La gente que sabe de esto (escritores, poetas, wannabes y demás hierbas aromáticas), cuando no tienen nada que escribir dicen que la musa se les fue, pero para dónde? Y mucho más importante, qué carajo es una musa?, porque lo único que yo conozco parecido a eso es el musú, y eso sirve para bañarse y “descotarse” el cuello, con mucho cuidado de no estrujarse muy duro porque fácil que se le va un pedazo. Mi amigo Carlitos me regaló un musú el año pasado, pero justo al otro día me enfermé y no pude usarlo, yo debería buscarlo porque eso debe estar por ahí en casa y ese asunto exfolia hasta los pensamientos!

Pero volviendo al tema que nos ocupa, el caso es que me quedé sin historias, me quedé sin palabras, y los meses pasaron y mi “musú” no aparece. Algo triste para alguien que no es escritor pero disfruta escribir. Y aunque a diaro me digo: “mañana escribiré algo” la realidad es que mañana llega y yo sigo en blanco.
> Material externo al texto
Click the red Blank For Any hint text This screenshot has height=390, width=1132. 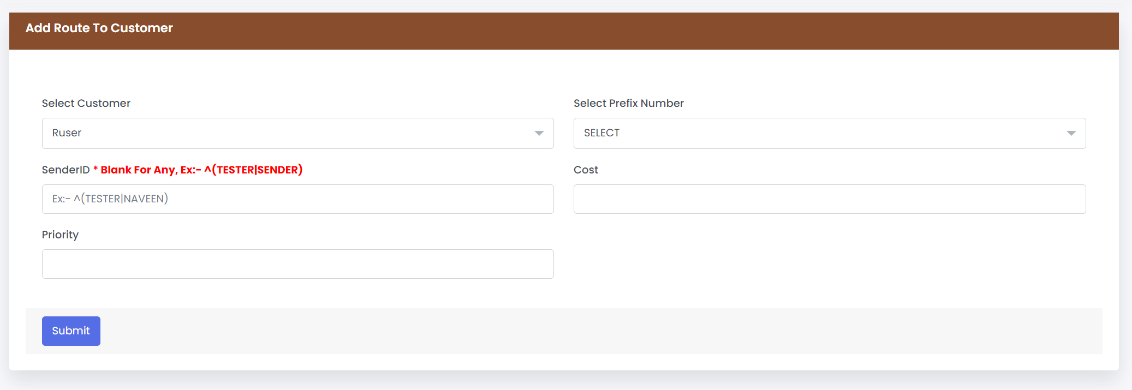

Escuché en algún lugar que los motores que impulsan a escribir son dos, los mismos que nos impulsan a nosotras las mujeres a cortarnos el cabello o darnos un tinte extraño: cuando estamos felices o cuando nos está llevando er diablo.

Esto es un poco problemático, porque cuando uno anda arrastrando los mocos y amargada poniendo a Romeo en los audífonos para que nadie sepa que uno escucha bachata, lo más probable es que salgan de la pluma historias deprimentes o cargadas de desdén; cuando el caso es contratio y estamos feliz como lombriz (cosa que nunca he entendido porque el mero objetivo de la existencia de la lombriz es que una gallina se la coma), se tiende el riesgo a sonar cursi, ridículo y plagoso. Entónces, no sé si estoy muy de acuerdo con esta teoría. (Aunque debo reconocer que las cosas que más me han gustado las he escrito cuando estoy decacaréndome de sufrimiento, pero ésas no las publico).

Yo pienso que uno escribe cuando quiere hacerlo, sin importar el estado en que se encuentre. Algunas cosas quedarán bien, otras no. Lo importante es hacer el compromiso de esribir con el corazón, con la emoción que brinda el saber que en algún lugar a alguien le llegó lo que escribiste, que alguien se ha identificado con un escrito, o que le has hecho sonreir.

Creo que la mejor recompensa que puede recibir quien escribe es despertar una emoción en quien nos lee, independientemente del tipo que sea, de otra forma esto es sólo palabras que se pierden en el papel. Por eso cuando alguien me ve y me pregunta dónde estoy, me dice que le hace falta algo nuevo en el blog, me llena de una contentura parecida a cuándo veo el Instagram de Adam Levine.

Así que les mando un abrazo a quienes me leen y constantemente me preguntan cuándo regreso… guess what? Ya Regresé.